## Your assignment
A verbatim reproduction of the lines below, from the line containing "The image size is (743, 426)." through the line containing "Given: Open the", both ends included, is the whole required output.

## Given records
---*---

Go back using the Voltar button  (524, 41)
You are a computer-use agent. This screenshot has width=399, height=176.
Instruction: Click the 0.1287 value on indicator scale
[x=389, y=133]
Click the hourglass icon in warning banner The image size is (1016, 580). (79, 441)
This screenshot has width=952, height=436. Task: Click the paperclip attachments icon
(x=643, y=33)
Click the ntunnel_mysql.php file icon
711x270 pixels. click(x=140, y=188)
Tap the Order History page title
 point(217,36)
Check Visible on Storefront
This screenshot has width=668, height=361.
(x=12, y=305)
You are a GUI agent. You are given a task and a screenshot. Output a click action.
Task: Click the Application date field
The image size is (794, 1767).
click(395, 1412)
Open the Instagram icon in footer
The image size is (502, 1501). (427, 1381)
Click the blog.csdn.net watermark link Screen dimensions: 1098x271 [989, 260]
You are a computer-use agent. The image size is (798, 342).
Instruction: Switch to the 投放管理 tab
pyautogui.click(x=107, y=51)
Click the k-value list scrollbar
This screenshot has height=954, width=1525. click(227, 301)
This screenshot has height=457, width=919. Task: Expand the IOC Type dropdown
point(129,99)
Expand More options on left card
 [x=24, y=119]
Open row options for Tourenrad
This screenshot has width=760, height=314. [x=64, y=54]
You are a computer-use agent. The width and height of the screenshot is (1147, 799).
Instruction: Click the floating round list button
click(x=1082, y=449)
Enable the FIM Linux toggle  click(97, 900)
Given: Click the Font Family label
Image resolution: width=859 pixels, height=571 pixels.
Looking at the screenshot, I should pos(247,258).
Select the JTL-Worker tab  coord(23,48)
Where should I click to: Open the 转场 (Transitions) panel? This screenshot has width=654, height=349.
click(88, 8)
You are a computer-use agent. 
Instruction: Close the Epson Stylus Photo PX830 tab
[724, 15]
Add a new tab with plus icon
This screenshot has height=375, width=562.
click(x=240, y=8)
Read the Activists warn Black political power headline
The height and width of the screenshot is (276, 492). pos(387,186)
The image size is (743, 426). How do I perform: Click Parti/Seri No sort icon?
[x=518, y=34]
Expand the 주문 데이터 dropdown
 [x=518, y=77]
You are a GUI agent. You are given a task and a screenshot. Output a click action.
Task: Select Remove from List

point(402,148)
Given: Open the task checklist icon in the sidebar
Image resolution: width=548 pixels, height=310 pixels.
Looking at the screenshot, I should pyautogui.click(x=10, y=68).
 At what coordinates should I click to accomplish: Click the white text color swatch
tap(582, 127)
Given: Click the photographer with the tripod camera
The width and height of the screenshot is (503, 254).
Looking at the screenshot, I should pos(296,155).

---*---

## Response below
The image size is (743, 426). How do I perform: Click Parti/Seri No sort icon?
[x=518, y=34]
Expand the 주문 데이터 dropdown
 [x=518, y=77]
You are a GUI agent. You are given a task and a screenshot. Output a click action.
Task: Select Remove from List

point(402,148)
Given: Open the task checklist icon in the sidebar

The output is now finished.